A fishing column in the sporting press reported that a gentleman named Bubby Silver was leading a local fishing derby after catching a 9-pound speckled trout caught with “a strawberry shrimp tail off Hannah’s Reef.”
That edged out an 8-pounder hooked on a tequila sunrise just north of Fat Rat Pass. And a redfish was hooked up in Chocolate Bayou by a contestant using root beer Kelley Wigglers as bait.
Obviously if you dunk a root beer Kelley Wiggler into Chocolate Bayou you have instantly transformed fishing waters into an ice cream float.
Saltchuckers fishing in Puget Sound or off the Edmonds fishing pier have more sense of responsibility and fair play than to try to hook a king salmon with a jolt of tequila sunrise or to stuff a halibut full of strawberry shrimp tail.

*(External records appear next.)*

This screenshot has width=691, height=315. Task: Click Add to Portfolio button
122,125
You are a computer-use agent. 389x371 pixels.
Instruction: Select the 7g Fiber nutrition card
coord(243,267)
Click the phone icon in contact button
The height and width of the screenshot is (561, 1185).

Next thing you know these Texans will be feeding gumdrops, Sugar Daddies and Dubble Bubble gum to their longhorn steers, and you’ll be able to trace the path of a midnight stampede by all the candy wrappers.
Just to be on the safe side, maybe we should stick to Ellensburg beef. But give the Texans some credit. This is one of their recipes, and it’s a pretty good one.

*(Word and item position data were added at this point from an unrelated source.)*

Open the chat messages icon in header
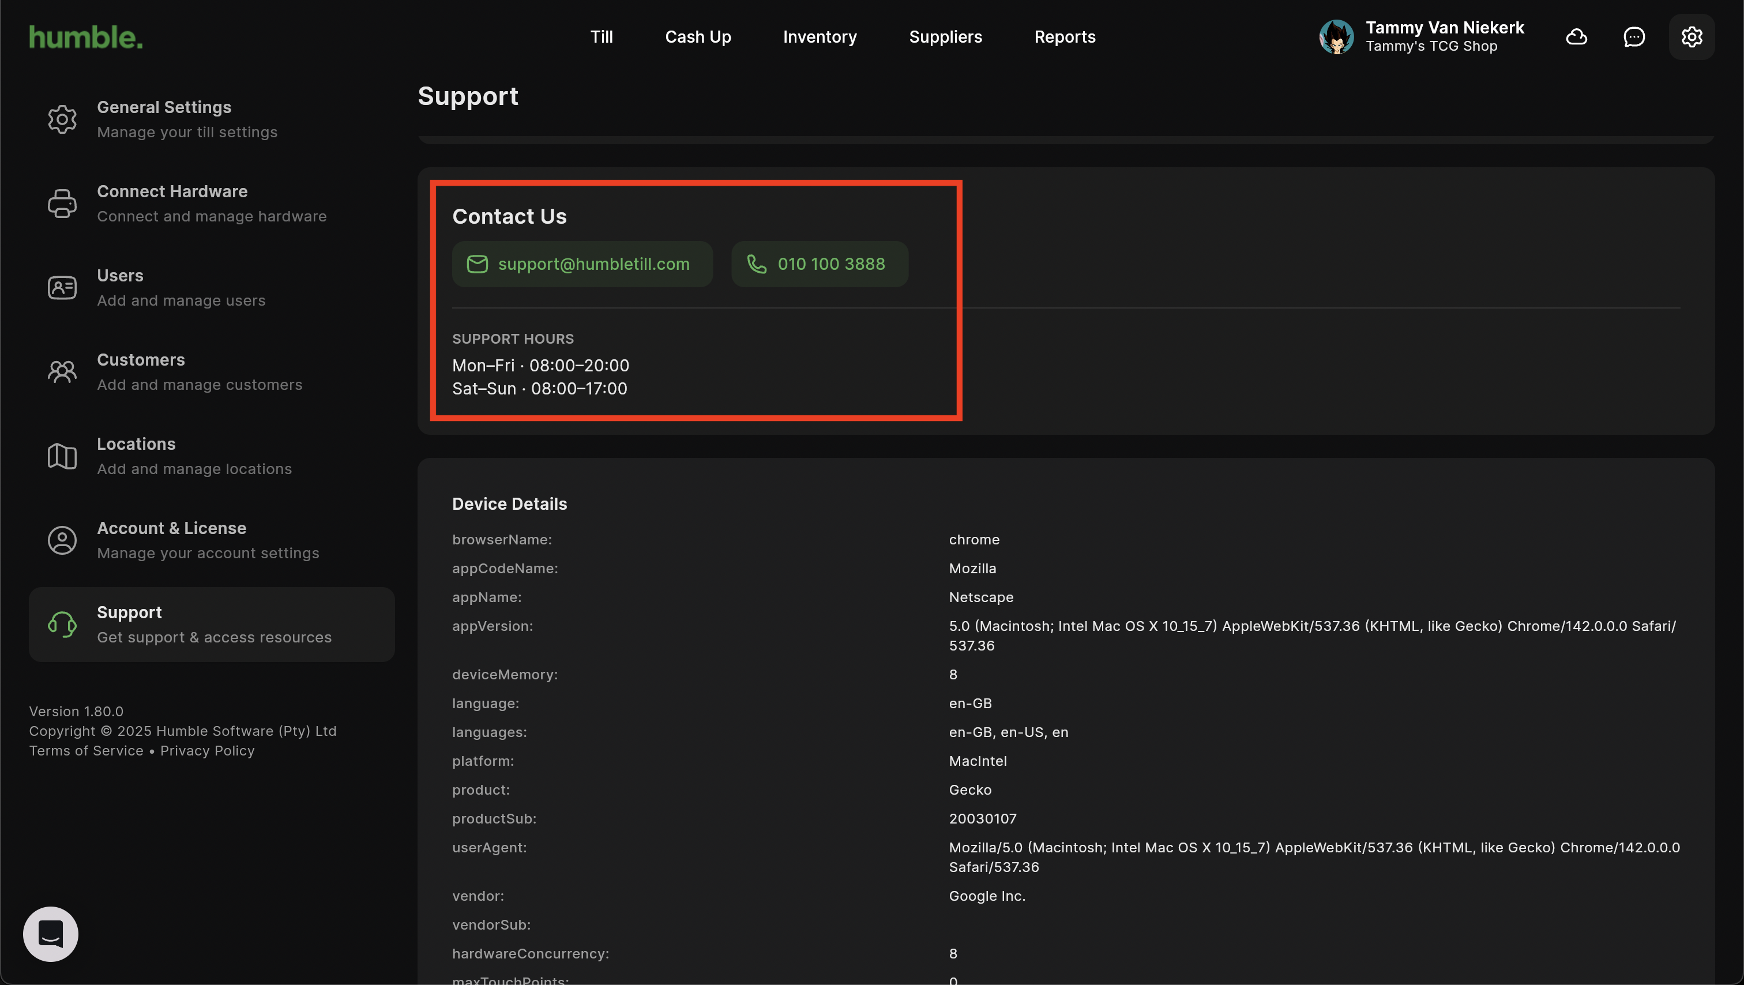This screenshot has width=1744, height=985. (1634, 37)
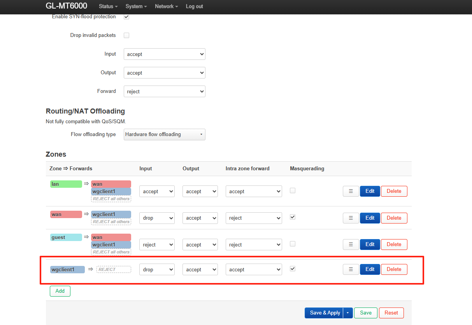Toggle Enable SYN-flood protection checkbox
The image size is (472, 325).
click(x=126, y=17)
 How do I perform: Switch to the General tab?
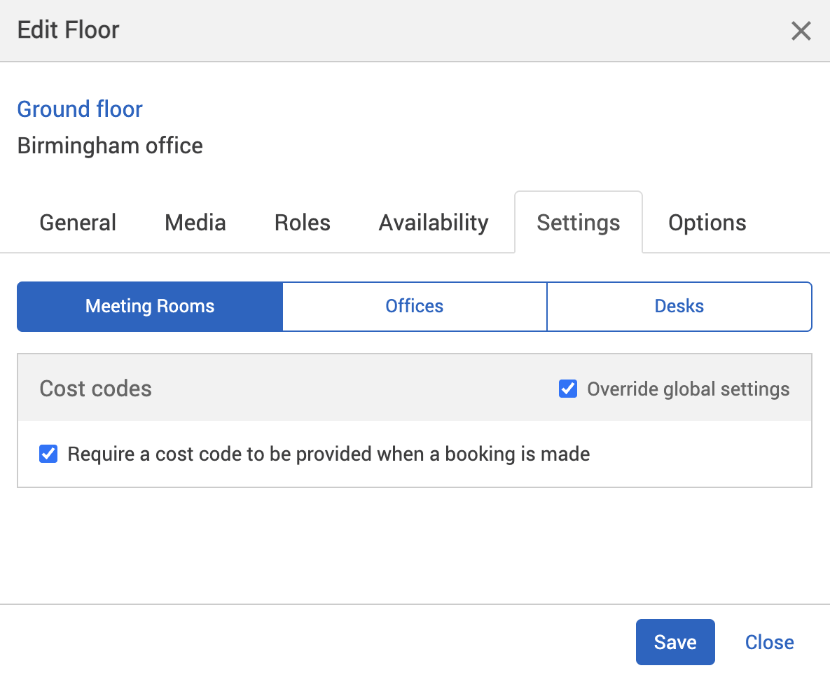[77, 222]
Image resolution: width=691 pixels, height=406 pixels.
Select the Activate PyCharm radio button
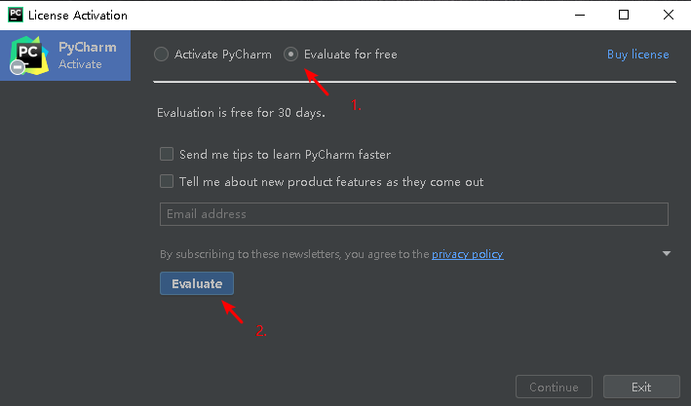(162, 55)
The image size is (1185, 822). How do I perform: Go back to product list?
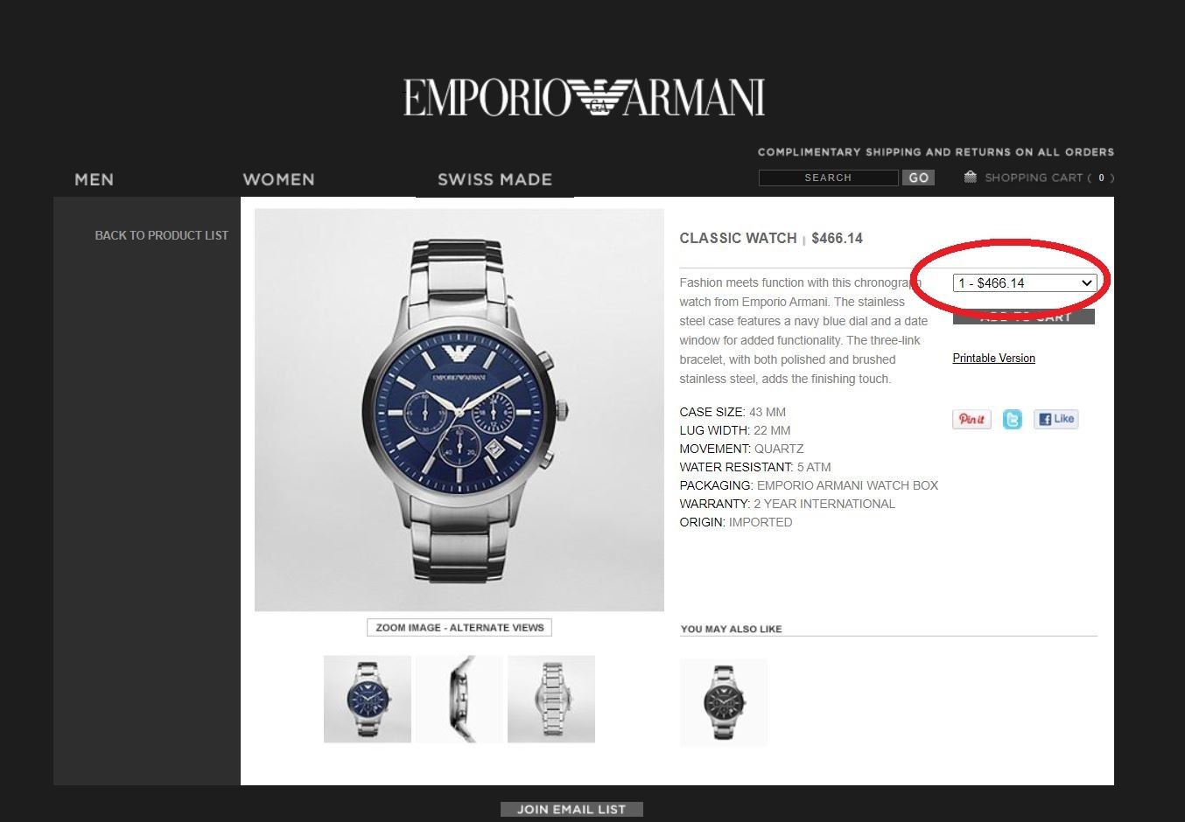[x=161, y=235]
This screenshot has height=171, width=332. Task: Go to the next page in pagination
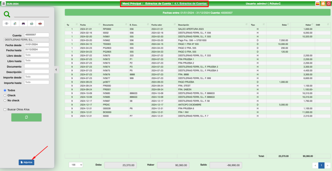(328, 165)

4 pound slab of flank steak
1 cup Lone Star beer
1 cup Italian salad dressing
flour tortillas to serve eight
Sprinkle meat generously with soy sauce, then cover both sides with onion salt, garlic powder and pepper. Massage the spices into the meat.
Mix the beer with the salad dressing, then let the beef sit in this mess for most of the day, refrigerated.
Just before you are ready to eat, peel and mash the avocados, and mix with the juice from the lime.
Grill the beef to medium rare over your barbecue or under your oven broiler.
Cut the meat in thin, diagonal slices and serve along with a basket of warm tortillas.
To construct a fajita, spread a thick layer of avocado over one half of a tortilla. Top with some strips of beef and roll up.
You might also offer your guests toppings of chopped tomatoes, chopped onion and chopped green pepper. Or you can offer a big bowl of spicy salsa. This is the Intermediate Eater’s favorite:
San Antonio Salsa
30-ounce can of tomatoes
3 jalapeño peppers
1 small onion
1 clove garlic
1 teaspoon cumin
juice of one lime
1 tablespoon Worcestershire sauce
salt, pepper to taste.
Cut the jalapeño peppers in half and discard the seeds and stem.
Peel and quarter the onion.
Then all you do is dump the tomatoes, peppers, onion, garlic, cumin, lime juice and Worcestershire sauce in a blender and give it a Texas-sized blast. Taste to see if it needs more salt or pepper.
This is also a great salsa to serve on salads, as a taco chip dip or to heat up your next bowl of chili.
But don’t eat too much. We are having root beer Kelly Wigglers for dessert.